CONSIGNE 1:
Dans la critique consacrée à Da Vinci's Demons, comment est identifié le personnage récurrent qui affirme « History is a lie » ?
CONSIGNE 2:
Rédigez la suite de la critique de la bande originale de Da Vinci's Demons, en reprenant après sa dernière phrase.
++++ EXTRAIT DE TEXTE
Da Vinci’s Demons (Season 1) (Bear McCreary)

Le bon génie de Bear McCreary

Disques • Publié le 21/04/2016 par

Da Vinci's Demons (Season 1)DA VINCI’S DEMONS (SEASON 1) (2013)
DA VINCI’S DEMONS
Compositeur :
Bear McCreary
Durée : 127:13 | 38 pistes | 2CD
Éditeur : Sparks & Shadows

 

4.5 out of 5 stars

« History is a lie. » L’Histoire est un mensonge. C’est par ce quasi-oxymore qu’un personnage récurrent de la série Da Vinci’s Demons, identifié seulement comme « le Turc », nous prépare aux petits arrangements entre amis avec la vérité historique. David S. Goyer, scénariste, réalisateur du premier épisode et producteur de cette série, nous fait ainsi avaler quelques couleuvres qui valent leur pesant d’or. Pour commencer, il nous narre les aventures d’un Leonardo da Vinci dans la fleur de l’âge. Exit donc, l’image d’un Leonardo à la barbe prophétique et au front couvert de rides trahissant un âge avancé. Rien de tout cela. Nous avons ici à faire à un Da Vinci jeune et hétéro (l’Histoire retiendra, en filigrane, qu’il était, à tout le moins, bisexuel, mais qu’importe). Un Da Vinci ayant déjà concrétisé plusieurs prototypes de ses machines volantes ou instruments de défense (en réalité, peu d’entre eux auront passé le cap de l’esquisse). Un Da Vinci torturé par des visions oniriques des premières semaines de son enfance (on est un génie précoce ou on ne l’est pas !). Un Da Vinci non seulement en quête de perfection, mais également à la recherche de sa mère qui l’a abandonné, nourrisson. Les anciens diront que cela fera office de fil rouge durant les deux premières saisons de la série, et ils n’auront pas tort. Mais David S. Goyer n’est pas le coscénariste de Dark City ou de la trilogie du Batman de Christopher Nolan pour rien. L’ambiance de la série est en effet sombre et se vautre presque dans un ultra-réalisme assez gothique. Un comble pour une histoire censée se dérouler pendant la Renaissance… Mais qu’à cela ne tienne, la série ne sera pas sans cultiver l’art du paradoxe à plus d’une reprise.
++++++++
++++ DONNÉES RECUEILLIES
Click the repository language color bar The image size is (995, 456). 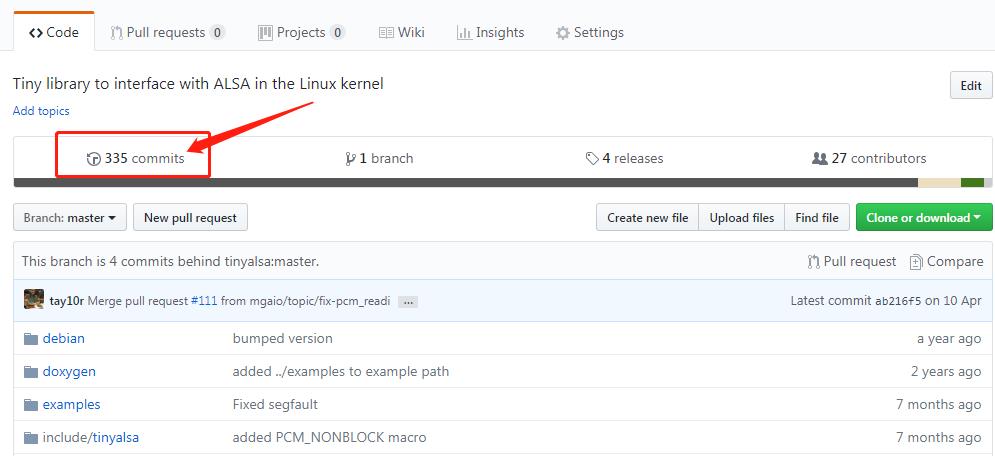(502, 183)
++++++++
RÉPONSE ATTENDUE 1:
Il est identifié seulement comme « le Turc ».

RÉPONSE ATTENDUE 2:
 

Goyer est allé chercher Bear McCreary pour mettre en musique les aventures méta-historiques de son Da Vinci, lui donnant quelques directives (que l’ami Bear ne suivra pas vraiment à la lettre par ailleurs) en lui demandant de limiter l’utilisation des musiques d’époque. McCreary prendra tout de même le risque de jouer la mélodie principale du générique à la viole de gambe, instrument démocratisé en Europe par Jordi Savall. Pari risqué, mais pari réussi : le producteur est tellement ravi du thème principal qu’il décide de rallonger le générique de la série, passant d’une durée initiale de 45 secondes à celle, plus confortable, de 67 secondes, ce qui permet au compositeur de faire un rappel bienvenu de la mélodie (phrase A) dans la conclusion triomphale (figure 1).

 

Leonardo da Vinci (Tom Riley)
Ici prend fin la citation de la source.